Monday, November 21, 2011

Tolak Dialog, OPM Minta Perundingan Internasional

Mypapua     8:40 PM   No comments



Lambertus Pekikir, Koordinator Umum Organisasi Papua MerdekaJAYAPURA—Organisasi Papua Merdeka kembali menolak rencana dialog Jakarta-Papua untuk menyelesaikan sejumlah persoalan di bumi cenderawasih. OPM berpendapat dialog bukan merupakan jalan keluar terbaik bagi penyelesaian sengketa Papua.
“Markas besar OPM menegaskan menolak dialog atau apapun bentuknya untuk penyelesaian masalah Papua, yang tepat adalah perundingan internasional dan PBB ada didalamnya,” kata Lambertus Pekikir, Koordinator Umum Organisasi Papua Merdeka, Senin (21/11). 

Menurutnya, yang harus dilakukan warga Papua saat ini adalah tenang dan menunggu. “Masalah Papua sudah ditangani lewat mekanisme internasional, sehingga jangan bikin gerakan diluar itu, biar dunia internasional yang menyelesaikannya,” katanya.
Untuk mengatasi gejolak Papua merdeka, pemerintah telah mengirim utusan khususnya. Orang yang dipercaya yakni Farid Husein. Dia diberi tugas untuk mencari solusi secara kekeluargaan, dan menyeluruh.
Presiden Susilo Bambang Yudhoyono tidak memberi batas waktu kepada Farid untuk melaksanakan tugasnya. Namun, jika semuanya berjalan lancar, upaya dialog tersebut diharapkan bisa melahirkan hasil positif paling lambat Agustus 2012. Penunjukkan Farid berdasarkan pengalamannya bersama mantan Wapres Jusuf Kalla dalam mendamaikan GAM di Aceh dan sejumlah daerah konflik lainnya, seperti Poso dan Ambon. “Jangan bikin dialog macam-macam, dialog tidak akan membuat Papua aman, justru yang terjadi nanti adalah polemik yang sangat panjang,” kata Lambert.
Sementara itu,terkait hari jadi kemerdekan Papua Barat pada 1 Desember 2011 mendatang, OPM berjanji tidak akan mengibarkan Bendera Bintang Kejora. “Itu sudah keputusan dari markas besar OPM, kalau ada yang mengibarkan, diluar tanggungjawab kami dan polisi bisa menangkap mereka,” kata Lambert.

> _PETUNJUK LATIHAN_
Tolong lanjutkan berita tentang penolakan dialog oleh OPM setelah kalimat terakhirnya. Baris data tidak berhubungan dengan berita tentang penolakan dialog oleh OPM.

> _ENTRI YANG DIBERIKAN_
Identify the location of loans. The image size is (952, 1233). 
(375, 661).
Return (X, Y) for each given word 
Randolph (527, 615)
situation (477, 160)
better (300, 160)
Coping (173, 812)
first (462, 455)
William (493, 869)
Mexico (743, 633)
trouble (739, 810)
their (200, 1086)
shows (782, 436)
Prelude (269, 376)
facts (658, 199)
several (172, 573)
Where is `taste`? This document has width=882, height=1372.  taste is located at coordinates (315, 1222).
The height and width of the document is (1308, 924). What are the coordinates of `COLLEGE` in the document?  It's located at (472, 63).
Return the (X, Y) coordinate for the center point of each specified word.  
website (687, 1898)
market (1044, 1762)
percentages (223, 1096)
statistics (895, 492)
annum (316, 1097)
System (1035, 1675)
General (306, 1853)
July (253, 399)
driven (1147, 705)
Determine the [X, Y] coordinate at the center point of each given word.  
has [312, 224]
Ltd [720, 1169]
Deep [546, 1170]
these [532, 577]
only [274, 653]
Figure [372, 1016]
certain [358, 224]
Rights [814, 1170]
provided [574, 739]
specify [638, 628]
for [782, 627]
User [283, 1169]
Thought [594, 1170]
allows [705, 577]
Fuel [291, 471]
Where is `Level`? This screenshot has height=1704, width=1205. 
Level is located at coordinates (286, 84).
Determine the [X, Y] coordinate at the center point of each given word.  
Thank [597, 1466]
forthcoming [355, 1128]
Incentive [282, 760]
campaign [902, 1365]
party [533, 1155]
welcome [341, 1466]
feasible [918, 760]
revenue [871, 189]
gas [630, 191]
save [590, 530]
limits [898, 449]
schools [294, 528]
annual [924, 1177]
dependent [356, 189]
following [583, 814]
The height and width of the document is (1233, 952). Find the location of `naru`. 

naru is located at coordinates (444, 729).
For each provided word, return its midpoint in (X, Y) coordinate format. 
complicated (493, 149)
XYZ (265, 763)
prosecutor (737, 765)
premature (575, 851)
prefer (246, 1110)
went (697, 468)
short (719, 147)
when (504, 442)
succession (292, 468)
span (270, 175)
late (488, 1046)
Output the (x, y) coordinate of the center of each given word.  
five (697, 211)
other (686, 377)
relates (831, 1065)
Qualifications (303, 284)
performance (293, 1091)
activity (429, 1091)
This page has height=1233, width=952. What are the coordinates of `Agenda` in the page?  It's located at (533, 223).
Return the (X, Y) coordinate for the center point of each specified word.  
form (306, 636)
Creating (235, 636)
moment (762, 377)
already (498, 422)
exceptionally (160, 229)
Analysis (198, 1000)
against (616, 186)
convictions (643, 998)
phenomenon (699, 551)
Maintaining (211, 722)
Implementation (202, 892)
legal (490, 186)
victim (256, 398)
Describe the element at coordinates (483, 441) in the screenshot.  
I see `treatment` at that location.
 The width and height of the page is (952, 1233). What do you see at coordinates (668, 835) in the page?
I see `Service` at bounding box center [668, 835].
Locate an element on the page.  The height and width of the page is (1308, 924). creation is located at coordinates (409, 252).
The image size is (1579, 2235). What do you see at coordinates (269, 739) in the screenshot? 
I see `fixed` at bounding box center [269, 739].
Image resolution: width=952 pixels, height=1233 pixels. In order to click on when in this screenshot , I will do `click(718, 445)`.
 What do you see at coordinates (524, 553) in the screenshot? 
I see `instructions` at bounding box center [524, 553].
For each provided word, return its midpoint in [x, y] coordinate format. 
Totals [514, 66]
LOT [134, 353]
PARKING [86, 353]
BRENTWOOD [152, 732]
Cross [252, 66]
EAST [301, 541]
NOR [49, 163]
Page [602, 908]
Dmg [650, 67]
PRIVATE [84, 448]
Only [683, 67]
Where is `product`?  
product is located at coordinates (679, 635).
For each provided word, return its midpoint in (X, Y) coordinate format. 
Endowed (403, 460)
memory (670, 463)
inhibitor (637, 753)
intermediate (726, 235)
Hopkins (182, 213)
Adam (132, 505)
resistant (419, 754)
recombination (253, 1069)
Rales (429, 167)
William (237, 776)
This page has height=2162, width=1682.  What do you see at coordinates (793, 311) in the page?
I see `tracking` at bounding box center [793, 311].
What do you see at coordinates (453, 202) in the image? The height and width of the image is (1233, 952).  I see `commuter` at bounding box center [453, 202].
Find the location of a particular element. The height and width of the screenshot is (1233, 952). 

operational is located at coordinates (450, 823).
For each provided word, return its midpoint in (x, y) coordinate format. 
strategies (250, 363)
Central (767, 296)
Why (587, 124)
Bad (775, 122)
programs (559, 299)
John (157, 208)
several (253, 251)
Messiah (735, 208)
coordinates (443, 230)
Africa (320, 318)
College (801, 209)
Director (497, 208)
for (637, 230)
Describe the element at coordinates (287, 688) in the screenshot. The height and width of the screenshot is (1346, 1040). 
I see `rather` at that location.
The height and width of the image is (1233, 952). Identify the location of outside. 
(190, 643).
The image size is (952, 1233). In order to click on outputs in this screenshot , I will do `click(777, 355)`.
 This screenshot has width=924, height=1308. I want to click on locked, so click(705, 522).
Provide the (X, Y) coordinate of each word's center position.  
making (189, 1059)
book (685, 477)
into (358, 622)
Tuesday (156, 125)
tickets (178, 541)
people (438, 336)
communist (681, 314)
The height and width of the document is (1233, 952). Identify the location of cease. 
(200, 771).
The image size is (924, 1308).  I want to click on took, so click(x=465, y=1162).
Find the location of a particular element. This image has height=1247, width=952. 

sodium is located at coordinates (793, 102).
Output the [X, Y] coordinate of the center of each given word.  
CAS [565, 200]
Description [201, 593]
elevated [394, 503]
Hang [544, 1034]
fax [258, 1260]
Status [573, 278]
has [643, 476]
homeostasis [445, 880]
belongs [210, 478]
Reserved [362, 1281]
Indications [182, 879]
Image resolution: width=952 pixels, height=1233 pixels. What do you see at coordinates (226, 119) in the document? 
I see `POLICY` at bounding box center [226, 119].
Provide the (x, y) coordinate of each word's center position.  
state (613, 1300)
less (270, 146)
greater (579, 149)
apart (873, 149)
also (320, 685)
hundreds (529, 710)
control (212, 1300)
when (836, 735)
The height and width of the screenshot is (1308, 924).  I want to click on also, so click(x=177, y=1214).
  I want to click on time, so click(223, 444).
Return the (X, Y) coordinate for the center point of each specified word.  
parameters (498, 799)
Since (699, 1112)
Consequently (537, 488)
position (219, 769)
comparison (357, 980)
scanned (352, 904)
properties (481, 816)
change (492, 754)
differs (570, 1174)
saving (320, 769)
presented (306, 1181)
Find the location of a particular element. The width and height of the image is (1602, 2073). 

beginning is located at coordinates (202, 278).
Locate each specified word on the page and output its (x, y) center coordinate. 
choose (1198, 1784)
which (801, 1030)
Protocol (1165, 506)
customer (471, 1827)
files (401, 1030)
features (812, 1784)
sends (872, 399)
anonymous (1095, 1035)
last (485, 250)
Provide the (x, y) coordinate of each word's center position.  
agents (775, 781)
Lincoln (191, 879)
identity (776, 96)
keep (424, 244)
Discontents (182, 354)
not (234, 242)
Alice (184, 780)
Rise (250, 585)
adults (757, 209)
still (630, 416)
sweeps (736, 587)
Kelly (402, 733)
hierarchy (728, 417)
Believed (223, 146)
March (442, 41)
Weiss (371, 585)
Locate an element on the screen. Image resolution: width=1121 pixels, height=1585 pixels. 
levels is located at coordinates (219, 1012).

> _JAWABAN LATIHAN_
Ia menambahkan, instruksi pelarangan pengibaran Bintang Kejora diambil setelah berbagai insiden yang menewaskan warga sipil di Papua. Pengibaran terakhir ketika pembukaan Kongres Papua III di Lapangan Zakeus, Padang Bulan, Abepura, Jayapura, 19 Oktober 2011 lalu. Kongres tersebut dibubarkan paksa kepolisian hingga menewaskan tiga warga. “Itu akibatnya kalau tidak mengikuti perintah dari markas besar, kami sudah menegaskan agar jangan membuat kongres, tidak bisa itu dideklarasikan Negara dalam Negara, jadi pantas saja enam orang itu ditahan,” ujarnya.
OPM tetap berada pada jalurnya yakni menunggu peninjauan ulang Perserikatan Bangsa-Bangsa atas Papua. “Kita hanya menginginkan agar resolusi 2504 diubah oleh PBB, kalau itu sudah dilakukan, mau bikin kongres merdeka pun terserah,” katanya.
Selain memperingati HUT Papua Barat, juga dilakukan ibadah besar menyambut Natal 2011. “Kita akan buat ibadah dan renungan, itu perintah dari kami untuk seluruh tentara pertahanan di seluruh Papua,” katanya lagi.
Direktur Eksekutif LP3BH Manokwari, Koordinator Wilayah DPP PERADIN Papua Barat Yan Christian Warinussy mengapresiasi respon positif Presiden Republik Indonesia Susilo Bambang Yudhoyono terhadap keinginan luhur orang asli Papua untuk melakukan dialog dengan Pemerintah Indonesia. “Ini adalah salah satu contoh sikap seorang Negarawan yang Baik dan Patut didukung oleh semua pihak di Tanah Papua, terutama kalangan Pimpinan Adat dan pilar perjuangan politik seperti PDP, WPNA, KNPB, WPNCL maupun Dewan Melanesia Barat dan TPN/OPM,” katanya.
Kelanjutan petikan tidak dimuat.